Revisiting the First War
He's
hardly the first to point this out, but Robert Fisk
says that now that Saddam Hussein's been executed, he can no longer expose the West's role in propping him up—or explain how the United States sold Iraq the chemicals he would later use to gas the Kurds in Halabja. Or tell a million other rather inconvenient tales.
That's certainly true, although if we're talking about secrets that Saddam will now take to his grave, I've always been interested in
his meeting with April Glaspie, the U.S. ambassador to Iraq under the first Bush administration, which took place on July 25, 1990, a month before Iraq's invasion of Kuwait. By some accounts, it sure
seems like Glaspie basically implied that the U.S. would stay neutral in the event of war. "We have no opinion on your Arab-Arab conflicts, such as your dispute with Kuwait," reads one version of the transcript of the meeting.

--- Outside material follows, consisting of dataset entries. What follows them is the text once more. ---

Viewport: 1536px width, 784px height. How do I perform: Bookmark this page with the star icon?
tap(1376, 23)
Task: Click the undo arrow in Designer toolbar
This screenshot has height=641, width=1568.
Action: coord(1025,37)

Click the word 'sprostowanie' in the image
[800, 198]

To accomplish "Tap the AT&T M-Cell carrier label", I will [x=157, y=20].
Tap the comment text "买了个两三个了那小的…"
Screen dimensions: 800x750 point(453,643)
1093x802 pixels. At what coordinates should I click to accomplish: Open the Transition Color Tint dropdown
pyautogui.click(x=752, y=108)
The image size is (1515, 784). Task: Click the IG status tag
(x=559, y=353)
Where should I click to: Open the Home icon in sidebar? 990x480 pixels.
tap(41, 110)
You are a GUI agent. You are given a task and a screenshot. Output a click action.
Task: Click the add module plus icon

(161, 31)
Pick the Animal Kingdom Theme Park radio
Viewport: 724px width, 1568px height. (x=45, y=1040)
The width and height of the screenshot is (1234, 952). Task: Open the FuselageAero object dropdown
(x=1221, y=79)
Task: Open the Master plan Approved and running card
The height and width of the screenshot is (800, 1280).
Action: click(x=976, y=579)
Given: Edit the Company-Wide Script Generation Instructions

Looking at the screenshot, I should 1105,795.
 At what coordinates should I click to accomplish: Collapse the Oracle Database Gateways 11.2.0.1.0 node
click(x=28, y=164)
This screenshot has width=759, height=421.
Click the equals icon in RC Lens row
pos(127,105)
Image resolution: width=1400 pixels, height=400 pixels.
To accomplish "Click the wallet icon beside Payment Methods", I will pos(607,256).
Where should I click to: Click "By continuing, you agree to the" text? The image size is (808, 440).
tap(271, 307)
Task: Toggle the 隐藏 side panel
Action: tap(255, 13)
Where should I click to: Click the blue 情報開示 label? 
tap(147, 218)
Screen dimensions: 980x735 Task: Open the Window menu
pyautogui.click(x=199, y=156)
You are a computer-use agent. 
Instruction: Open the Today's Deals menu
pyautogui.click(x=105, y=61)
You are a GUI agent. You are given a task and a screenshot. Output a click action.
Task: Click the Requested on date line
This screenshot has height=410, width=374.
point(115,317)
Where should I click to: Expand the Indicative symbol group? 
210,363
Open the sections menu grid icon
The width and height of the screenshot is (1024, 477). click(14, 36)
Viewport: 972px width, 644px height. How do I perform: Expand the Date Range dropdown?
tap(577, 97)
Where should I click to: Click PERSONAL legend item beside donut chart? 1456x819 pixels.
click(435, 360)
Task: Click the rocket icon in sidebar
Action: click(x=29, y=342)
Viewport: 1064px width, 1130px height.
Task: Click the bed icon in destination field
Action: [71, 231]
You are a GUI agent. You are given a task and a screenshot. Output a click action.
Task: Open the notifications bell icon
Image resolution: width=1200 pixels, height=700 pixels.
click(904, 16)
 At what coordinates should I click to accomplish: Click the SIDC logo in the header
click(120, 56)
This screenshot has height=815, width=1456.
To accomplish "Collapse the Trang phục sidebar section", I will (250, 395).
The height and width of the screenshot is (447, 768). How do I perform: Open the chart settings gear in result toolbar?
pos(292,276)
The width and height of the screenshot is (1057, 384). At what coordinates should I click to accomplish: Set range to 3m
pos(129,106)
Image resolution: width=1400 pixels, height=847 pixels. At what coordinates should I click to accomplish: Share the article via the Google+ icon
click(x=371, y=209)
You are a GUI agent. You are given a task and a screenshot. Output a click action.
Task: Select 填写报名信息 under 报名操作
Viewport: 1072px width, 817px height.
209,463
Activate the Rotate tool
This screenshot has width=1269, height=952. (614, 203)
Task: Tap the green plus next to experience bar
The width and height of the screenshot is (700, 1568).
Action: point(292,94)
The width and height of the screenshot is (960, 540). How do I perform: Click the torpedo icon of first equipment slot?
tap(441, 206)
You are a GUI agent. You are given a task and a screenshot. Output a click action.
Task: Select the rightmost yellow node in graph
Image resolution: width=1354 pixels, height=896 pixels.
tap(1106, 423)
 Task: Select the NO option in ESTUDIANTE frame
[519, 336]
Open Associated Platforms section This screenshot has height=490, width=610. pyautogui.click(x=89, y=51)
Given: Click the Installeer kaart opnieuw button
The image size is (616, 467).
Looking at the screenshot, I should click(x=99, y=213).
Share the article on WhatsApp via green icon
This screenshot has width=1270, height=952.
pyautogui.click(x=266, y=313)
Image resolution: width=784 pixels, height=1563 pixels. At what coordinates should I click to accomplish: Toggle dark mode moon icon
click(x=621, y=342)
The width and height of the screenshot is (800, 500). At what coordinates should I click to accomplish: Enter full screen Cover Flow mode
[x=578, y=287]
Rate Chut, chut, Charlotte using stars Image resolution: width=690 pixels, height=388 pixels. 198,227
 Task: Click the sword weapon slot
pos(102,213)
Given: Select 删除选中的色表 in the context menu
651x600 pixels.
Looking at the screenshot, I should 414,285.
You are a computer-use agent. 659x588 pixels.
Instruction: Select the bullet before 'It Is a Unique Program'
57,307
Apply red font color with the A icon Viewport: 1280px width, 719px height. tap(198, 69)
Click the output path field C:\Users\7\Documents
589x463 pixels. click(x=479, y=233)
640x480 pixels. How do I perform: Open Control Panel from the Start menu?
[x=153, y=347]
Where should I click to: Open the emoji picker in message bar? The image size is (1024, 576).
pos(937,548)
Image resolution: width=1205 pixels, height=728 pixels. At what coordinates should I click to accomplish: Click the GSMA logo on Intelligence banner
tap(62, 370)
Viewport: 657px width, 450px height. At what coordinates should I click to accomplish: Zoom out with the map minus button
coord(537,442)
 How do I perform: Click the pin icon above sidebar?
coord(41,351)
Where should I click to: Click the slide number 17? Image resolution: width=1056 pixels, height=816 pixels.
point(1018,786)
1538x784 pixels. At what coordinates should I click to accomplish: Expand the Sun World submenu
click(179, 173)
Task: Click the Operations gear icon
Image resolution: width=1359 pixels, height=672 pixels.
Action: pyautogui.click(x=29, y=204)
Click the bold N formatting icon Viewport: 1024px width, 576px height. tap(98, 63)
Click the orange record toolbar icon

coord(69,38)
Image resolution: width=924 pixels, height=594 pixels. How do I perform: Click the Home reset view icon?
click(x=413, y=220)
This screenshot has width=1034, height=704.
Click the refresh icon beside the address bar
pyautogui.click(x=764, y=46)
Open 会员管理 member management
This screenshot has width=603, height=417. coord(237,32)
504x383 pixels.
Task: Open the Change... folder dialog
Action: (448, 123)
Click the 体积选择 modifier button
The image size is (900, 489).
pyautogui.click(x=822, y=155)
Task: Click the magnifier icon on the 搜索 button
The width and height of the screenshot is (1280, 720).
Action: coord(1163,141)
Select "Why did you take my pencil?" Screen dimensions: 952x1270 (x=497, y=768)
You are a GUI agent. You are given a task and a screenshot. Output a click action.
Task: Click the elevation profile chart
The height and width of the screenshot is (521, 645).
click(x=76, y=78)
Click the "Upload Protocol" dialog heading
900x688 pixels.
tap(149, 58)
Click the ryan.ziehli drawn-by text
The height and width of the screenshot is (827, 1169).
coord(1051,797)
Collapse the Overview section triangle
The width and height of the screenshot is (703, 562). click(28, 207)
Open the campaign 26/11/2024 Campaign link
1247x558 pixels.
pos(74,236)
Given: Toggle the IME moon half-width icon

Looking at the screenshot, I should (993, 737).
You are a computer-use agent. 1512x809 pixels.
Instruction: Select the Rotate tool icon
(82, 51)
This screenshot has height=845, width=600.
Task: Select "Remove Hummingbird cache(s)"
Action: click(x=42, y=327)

In retrospect, the first Gulf War against Iraq has always been the "no-brainer" war—the war all right-thinking people agree was perfectly justified. Or so goes the conventional wisdom. But it's entirely possible that the first Bush administration might have prevented the whole war in the first place by warning Saddam in no uncertain terms that an invasion of Kuwait wouldn't be tolerated. Then again, James Akins, the Saudi ambassador at the time, told PBS that no diplomat in Glaspie's position would have ever threatened war. And in a later
interview, Joe Wilson insisted that Saddam "did not think he was getting a green or a yellow light."
So maybe Kenneth Pollack's right and the invasion of Kuwait was a wholly irrational act that couldn't have been deterred. (And perhaps world history would've taken a turn for the worse had there been no Gulf War and Iraq developed nuclear weapons.) Still, it would have been valuable to at least
try and get a fuller picture of this story from Saddam himself. I suppose people could still ask Tariq Aziz, since he was at the April 25 meeting too, and he hasn't been executed yet.